For both, however, relatively few DNS servers support this technology. In most cases, they are provided by public providers, such as Google or Cloudflare.
DoT versus DoH ^
DNS over TLS sends normal DNS requests through a TLS tunnel, while DNS over HTTPS establishes an HTTP connection over TLS. While this creates some overhead, the communication usually goes through port 443, which is open in most environments. DoT, on the other hand, uses port 853 by default.
With DoH, DNS queries are mixed with other encrypted HTTP traffic.
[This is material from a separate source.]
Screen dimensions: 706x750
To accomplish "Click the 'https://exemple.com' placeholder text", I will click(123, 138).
This has privacy advantages because an eavesdropper cannot distinguish DNS queries from other HTTPS requests.
But this is also why DoH makes it more difficult for a network administrator to monitor and block DNS queries. However, with DoT, malicious traffic can be identified and thus prevented.
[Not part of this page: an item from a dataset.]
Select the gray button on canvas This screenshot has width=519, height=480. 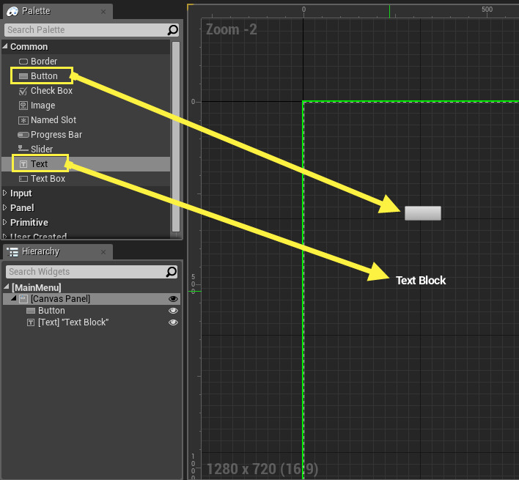423,213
DoT implementation in Windows 11 ^
In Windows 11, users now have the option to choose between the two protocols. While DoH is currently already on board in Windows 11, the first implementation for DoT is only available in previews from build 25158 on.
In addition, the feature can currently only be configured via the command line, and unlike DoH, Microsoft does not yet offer a group policy setting for it.
Configure the DNS Server ^
To enable DoT, you must (manually) specify a DNS server that supports this protocol. This can be done via the Settings app under Network in a connection's properties, for example, Ethernet or WiFi.
There, you edit the DNS server assignment and enter the IP address of the DoT server under IPv4 or IPv6, as required.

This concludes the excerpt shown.